What to do: Write out each line of the data below that contains the word "Select".

═════ Data entries ═════

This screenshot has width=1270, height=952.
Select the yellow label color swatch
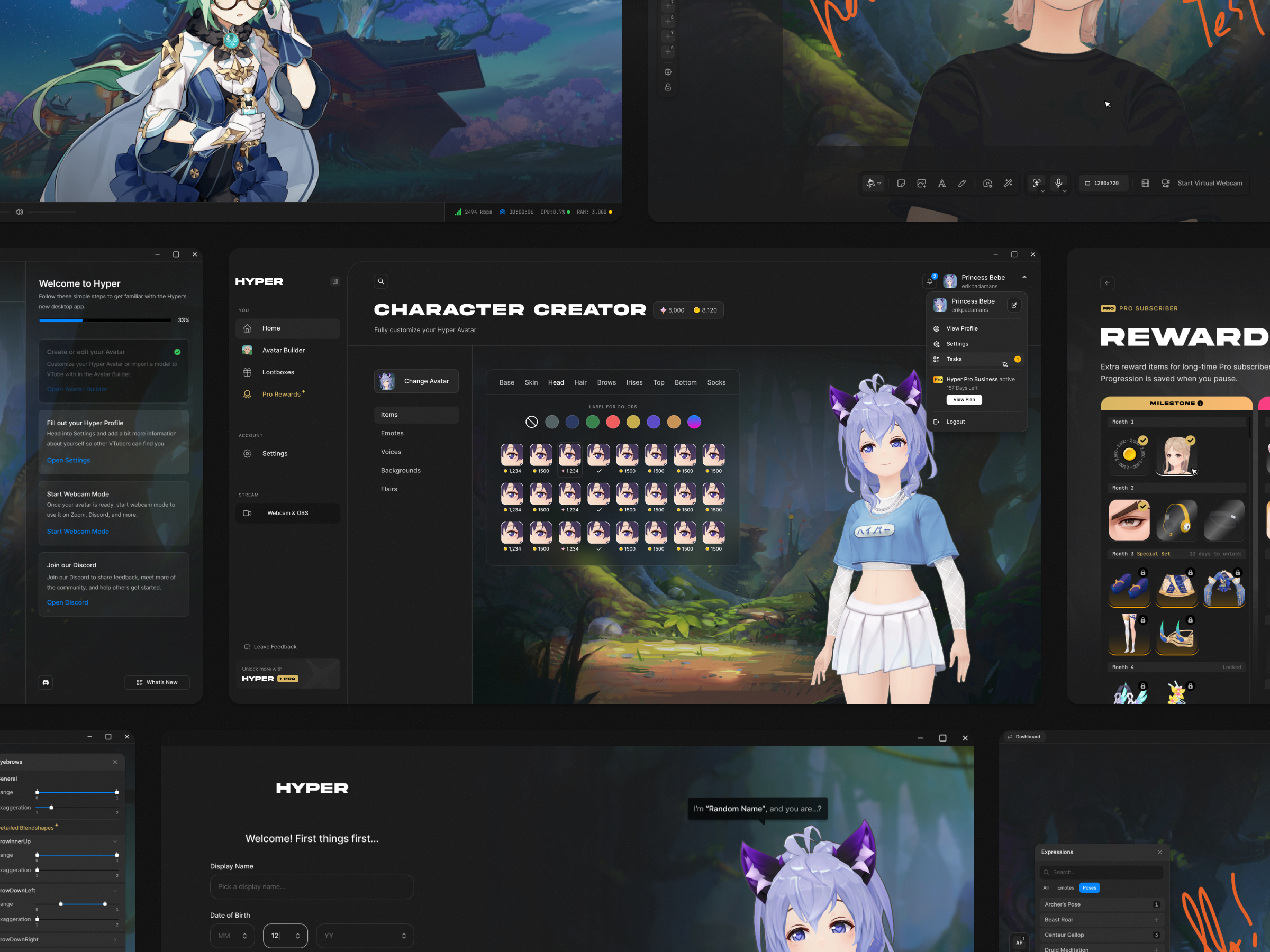pyautogui.click(x=633, y=422)
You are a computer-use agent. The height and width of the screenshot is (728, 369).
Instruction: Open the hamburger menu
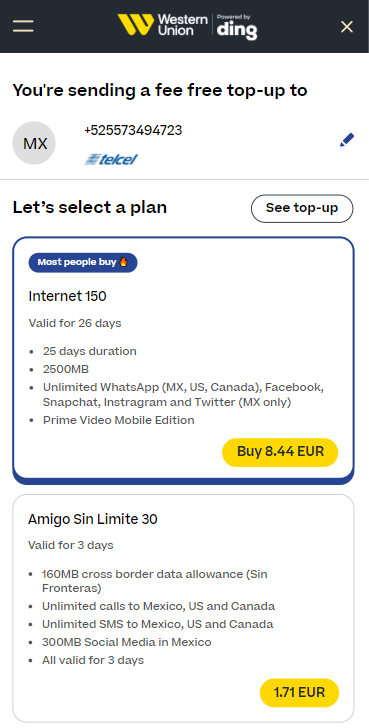click(23, 26)
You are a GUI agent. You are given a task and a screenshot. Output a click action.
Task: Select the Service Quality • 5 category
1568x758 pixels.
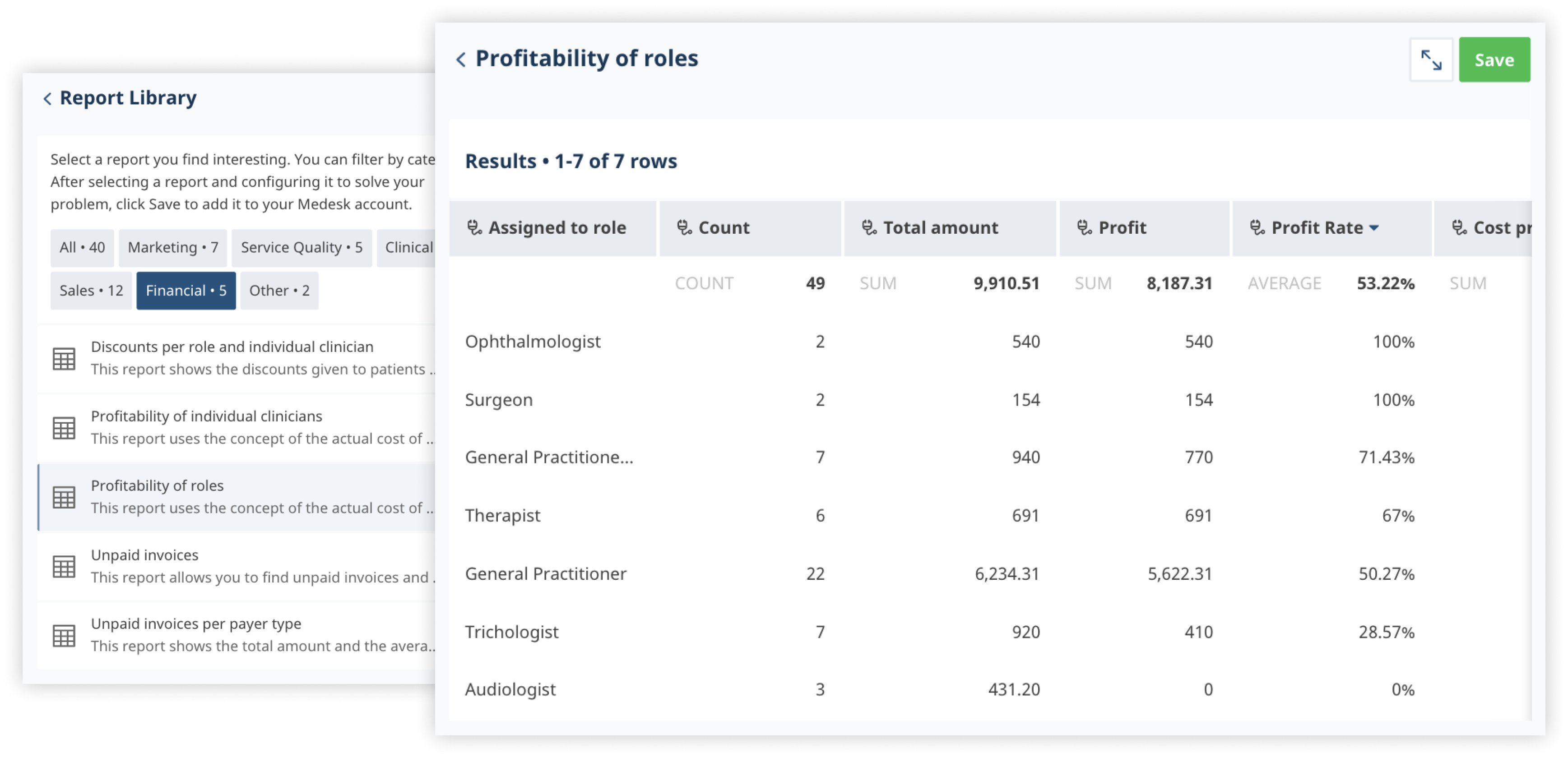click(301, 247)
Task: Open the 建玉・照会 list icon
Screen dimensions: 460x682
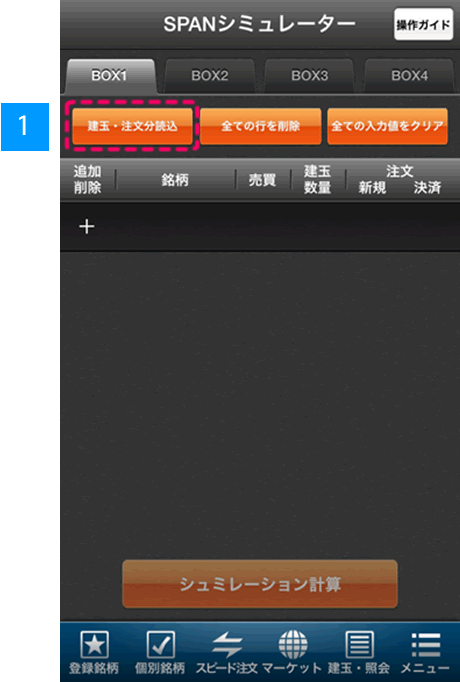Action: click(x=359, y=645)
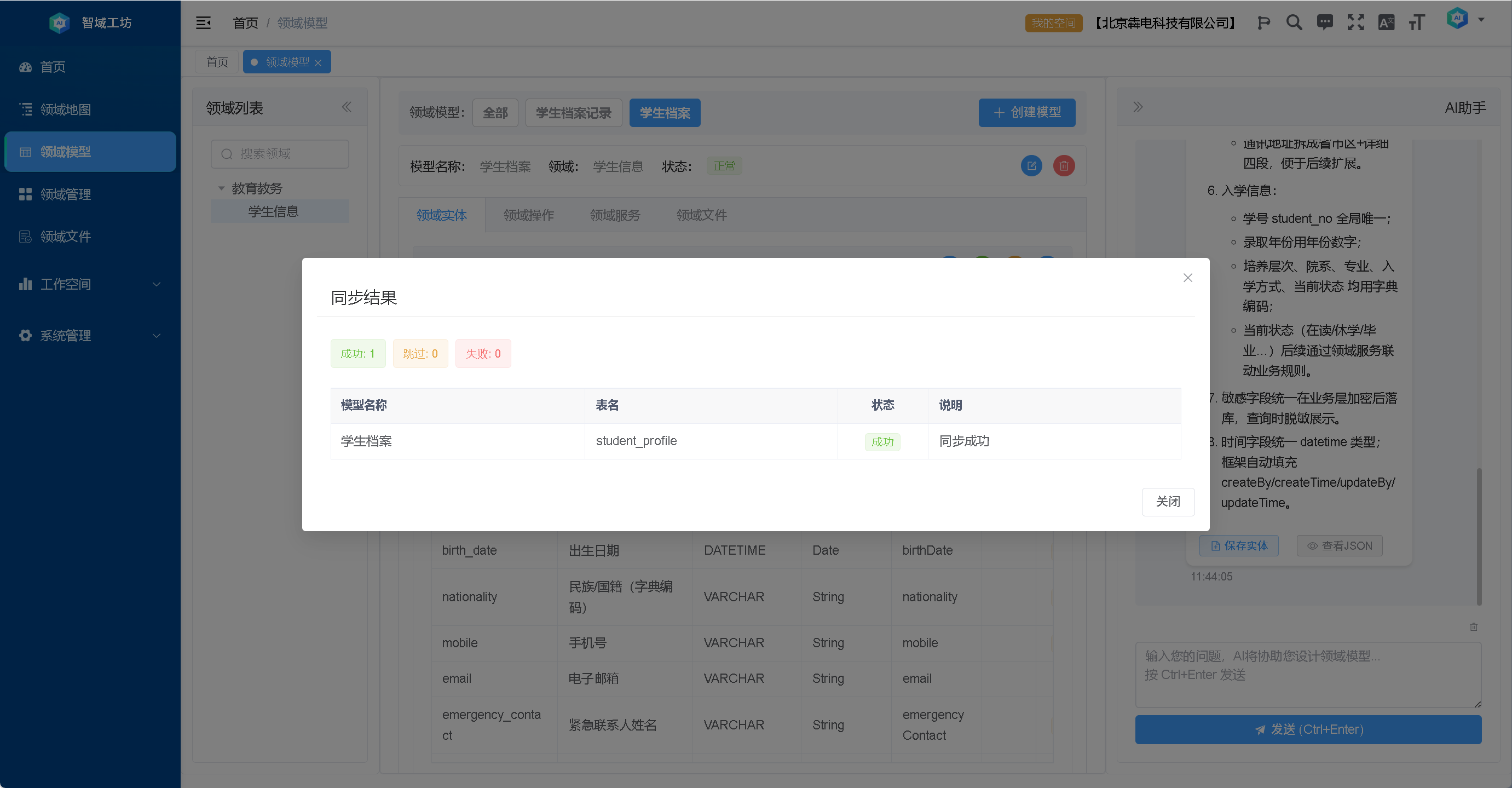Open the user avatar dropdown menu

click(1464, 19)
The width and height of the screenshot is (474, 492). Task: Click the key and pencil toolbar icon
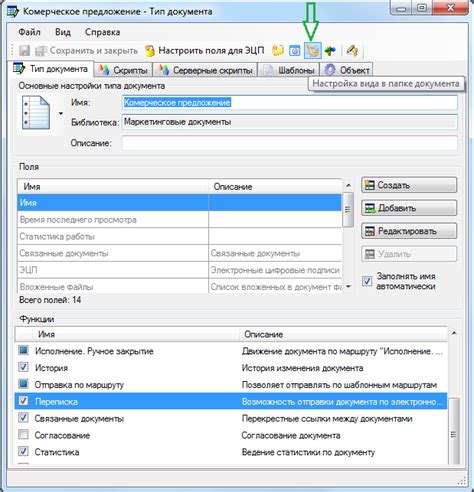coord(352,51)
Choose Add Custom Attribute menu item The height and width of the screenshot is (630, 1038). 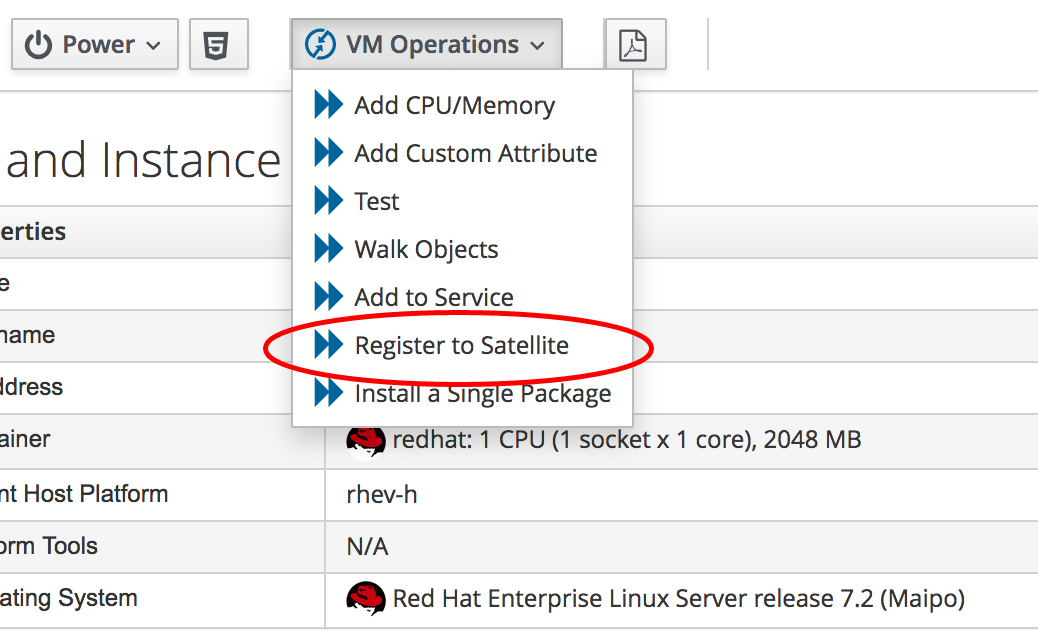[475, 153]
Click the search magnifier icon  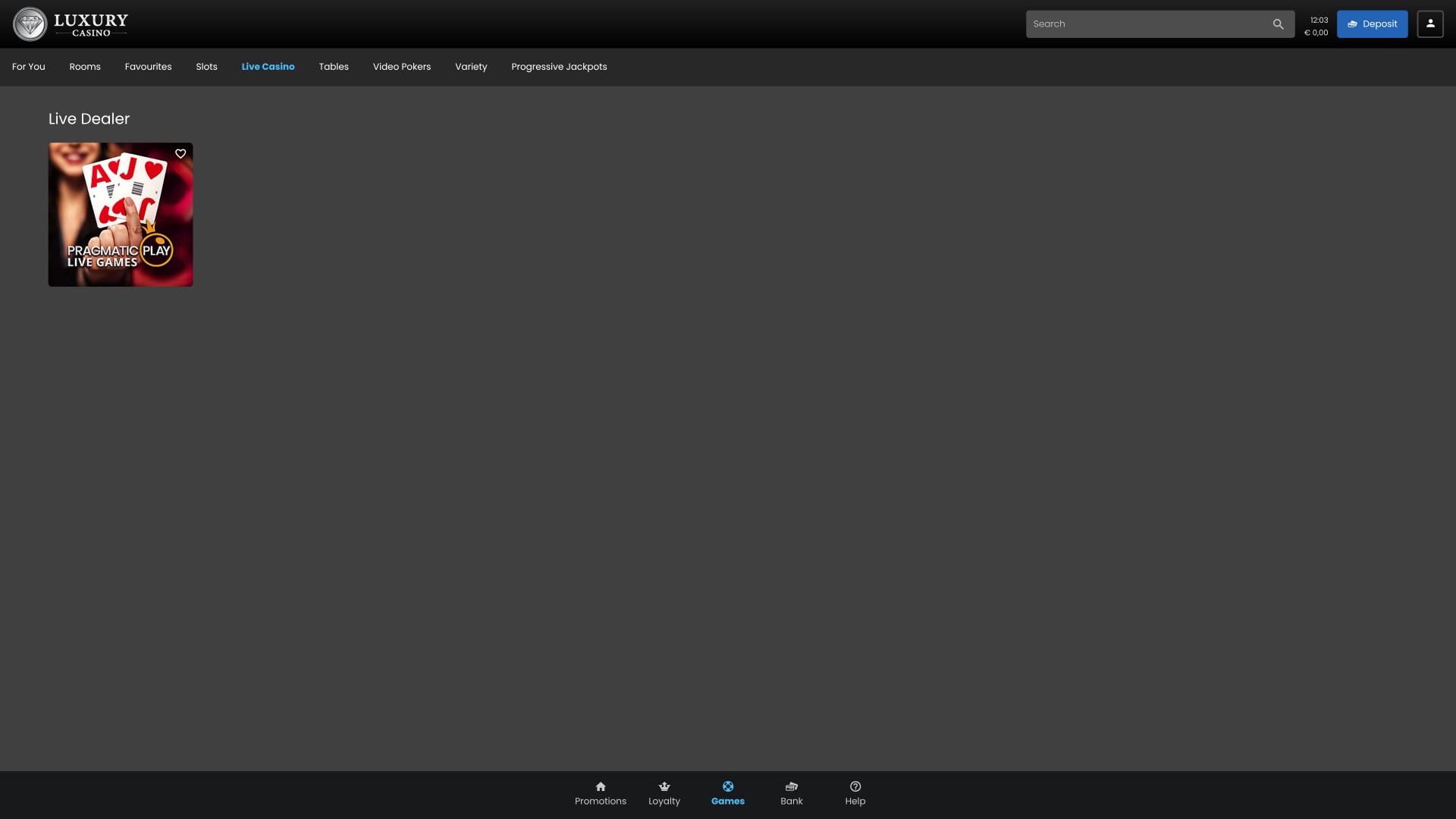(x=1278, y=24)
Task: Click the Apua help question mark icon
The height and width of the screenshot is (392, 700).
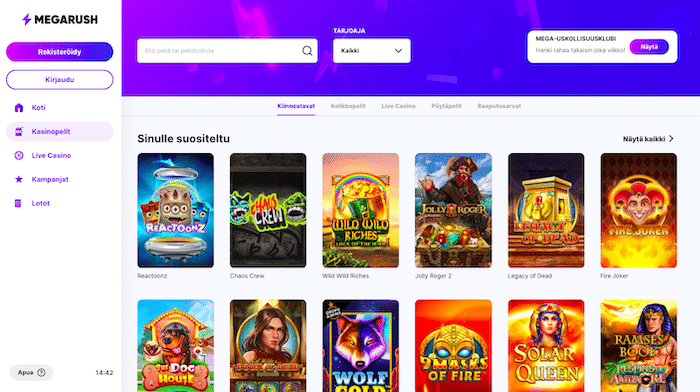Action: [x=42, y=372]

═════

Answer to this problem:
Select the yellow label color swatch
Task: Select the Service Quality • 5 category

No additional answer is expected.